Aim of the task —
Quote, word for word, the lines from the start of the records up to and including the line containing "center [529, 62].".

[Dataset entries]

____________

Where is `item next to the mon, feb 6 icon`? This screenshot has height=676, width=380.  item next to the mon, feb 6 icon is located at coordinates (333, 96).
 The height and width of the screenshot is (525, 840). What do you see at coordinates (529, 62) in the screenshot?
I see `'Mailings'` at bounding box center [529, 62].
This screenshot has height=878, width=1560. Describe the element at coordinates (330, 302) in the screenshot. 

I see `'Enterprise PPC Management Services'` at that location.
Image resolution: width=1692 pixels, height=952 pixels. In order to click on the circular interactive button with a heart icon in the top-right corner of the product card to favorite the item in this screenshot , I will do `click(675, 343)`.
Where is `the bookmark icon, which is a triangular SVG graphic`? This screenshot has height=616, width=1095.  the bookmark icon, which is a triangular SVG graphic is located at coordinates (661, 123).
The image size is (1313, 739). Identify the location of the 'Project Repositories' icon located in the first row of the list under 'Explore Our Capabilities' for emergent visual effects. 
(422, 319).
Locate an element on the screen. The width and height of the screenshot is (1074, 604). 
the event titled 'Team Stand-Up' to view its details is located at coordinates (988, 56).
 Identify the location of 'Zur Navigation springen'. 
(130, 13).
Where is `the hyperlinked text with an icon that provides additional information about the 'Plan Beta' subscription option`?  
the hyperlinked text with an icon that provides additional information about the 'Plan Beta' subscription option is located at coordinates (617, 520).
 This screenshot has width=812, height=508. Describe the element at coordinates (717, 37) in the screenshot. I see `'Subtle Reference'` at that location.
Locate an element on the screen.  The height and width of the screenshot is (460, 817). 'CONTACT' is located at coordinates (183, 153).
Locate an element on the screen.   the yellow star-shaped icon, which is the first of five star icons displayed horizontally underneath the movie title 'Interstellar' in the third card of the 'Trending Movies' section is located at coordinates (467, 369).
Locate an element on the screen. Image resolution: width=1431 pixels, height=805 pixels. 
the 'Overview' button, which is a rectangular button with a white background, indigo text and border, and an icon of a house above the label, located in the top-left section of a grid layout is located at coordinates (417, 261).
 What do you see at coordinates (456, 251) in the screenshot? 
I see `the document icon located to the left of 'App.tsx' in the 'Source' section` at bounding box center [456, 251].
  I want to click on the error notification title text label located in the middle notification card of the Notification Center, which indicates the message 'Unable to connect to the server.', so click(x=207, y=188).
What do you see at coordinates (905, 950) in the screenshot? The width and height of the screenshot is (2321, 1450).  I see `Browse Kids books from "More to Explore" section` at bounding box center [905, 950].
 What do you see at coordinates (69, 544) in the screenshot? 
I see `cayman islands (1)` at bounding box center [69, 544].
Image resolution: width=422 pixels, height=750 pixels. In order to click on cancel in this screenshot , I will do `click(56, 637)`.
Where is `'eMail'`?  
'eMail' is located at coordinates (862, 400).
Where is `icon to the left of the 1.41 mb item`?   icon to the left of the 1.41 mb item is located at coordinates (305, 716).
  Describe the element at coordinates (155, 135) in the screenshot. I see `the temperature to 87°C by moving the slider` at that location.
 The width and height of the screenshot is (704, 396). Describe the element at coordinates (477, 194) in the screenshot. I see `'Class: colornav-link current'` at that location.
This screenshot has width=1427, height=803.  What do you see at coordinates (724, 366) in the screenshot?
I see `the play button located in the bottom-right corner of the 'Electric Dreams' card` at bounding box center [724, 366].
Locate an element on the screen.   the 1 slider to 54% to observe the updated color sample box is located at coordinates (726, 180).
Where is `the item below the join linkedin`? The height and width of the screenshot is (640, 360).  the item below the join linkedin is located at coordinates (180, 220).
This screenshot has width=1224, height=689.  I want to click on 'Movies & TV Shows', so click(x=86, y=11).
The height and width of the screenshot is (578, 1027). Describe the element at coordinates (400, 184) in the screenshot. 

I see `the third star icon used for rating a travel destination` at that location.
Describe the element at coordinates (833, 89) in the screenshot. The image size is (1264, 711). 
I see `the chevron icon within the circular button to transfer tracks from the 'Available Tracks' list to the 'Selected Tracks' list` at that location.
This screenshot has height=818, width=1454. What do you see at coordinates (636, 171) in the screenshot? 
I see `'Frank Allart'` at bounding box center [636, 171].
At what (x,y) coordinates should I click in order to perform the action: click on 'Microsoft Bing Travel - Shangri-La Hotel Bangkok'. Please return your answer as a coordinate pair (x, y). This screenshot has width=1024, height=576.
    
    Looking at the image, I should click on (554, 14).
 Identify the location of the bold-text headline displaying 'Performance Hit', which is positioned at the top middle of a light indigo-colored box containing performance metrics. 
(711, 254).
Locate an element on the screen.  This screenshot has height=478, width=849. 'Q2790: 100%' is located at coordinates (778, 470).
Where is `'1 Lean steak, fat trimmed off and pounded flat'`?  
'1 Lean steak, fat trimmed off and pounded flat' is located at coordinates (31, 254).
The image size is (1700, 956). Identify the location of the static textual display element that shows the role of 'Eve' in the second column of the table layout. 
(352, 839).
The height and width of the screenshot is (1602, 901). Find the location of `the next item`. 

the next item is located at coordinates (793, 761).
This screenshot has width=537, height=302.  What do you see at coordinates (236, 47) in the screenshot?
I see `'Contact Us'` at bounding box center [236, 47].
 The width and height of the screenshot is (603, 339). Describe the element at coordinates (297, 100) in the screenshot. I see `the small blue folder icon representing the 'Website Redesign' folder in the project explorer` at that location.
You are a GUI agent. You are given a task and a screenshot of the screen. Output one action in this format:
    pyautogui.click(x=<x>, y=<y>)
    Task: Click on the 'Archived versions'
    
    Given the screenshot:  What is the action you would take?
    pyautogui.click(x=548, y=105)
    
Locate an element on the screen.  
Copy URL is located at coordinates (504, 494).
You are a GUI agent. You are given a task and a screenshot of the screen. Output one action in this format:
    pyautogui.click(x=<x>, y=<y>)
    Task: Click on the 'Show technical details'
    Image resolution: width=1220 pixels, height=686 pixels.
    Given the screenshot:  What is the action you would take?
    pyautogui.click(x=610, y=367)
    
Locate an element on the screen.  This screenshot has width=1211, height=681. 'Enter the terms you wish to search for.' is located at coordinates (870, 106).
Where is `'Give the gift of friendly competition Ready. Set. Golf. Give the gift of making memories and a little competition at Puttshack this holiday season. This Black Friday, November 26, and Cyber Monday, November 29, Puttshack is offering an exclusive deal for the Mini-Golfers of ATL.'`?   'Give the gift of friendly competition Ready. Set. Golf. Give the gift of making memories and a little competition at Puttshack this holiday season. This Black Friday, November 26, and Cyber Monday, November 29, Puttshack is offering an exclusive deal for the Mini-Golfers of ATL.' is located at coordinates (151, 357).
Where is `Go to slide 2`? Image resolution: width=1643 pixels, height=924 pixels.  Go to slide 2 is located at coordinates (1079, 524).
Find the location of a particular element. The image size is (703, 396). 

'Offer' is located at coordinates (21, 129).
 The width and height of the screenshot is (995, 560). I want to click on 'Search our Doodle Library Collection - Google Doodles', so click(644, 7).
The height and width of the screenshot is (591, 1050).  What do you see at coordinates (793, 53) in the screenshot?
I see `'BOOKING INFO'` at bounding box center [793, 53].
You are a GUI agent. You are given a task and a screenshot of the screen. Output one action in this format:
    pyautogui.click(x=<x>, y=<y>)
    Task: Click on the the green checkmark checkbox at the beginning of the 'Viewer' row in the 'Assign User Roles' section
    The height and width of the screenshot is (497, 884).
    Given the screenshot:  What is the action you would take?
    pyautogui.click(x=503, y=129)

____________

Task output —
Where is `item next to the mon, feb 6 icon`? This screenshot has height=676, width=380.  item next to the mon, feb 6 icon is located at coordinates (333, 96).
 The height and width of the screenshot is (525, 840). What do you see at coordinates (529, 62) in the screenshot?
I see `'Mailings'` at bounding box center [529, 62].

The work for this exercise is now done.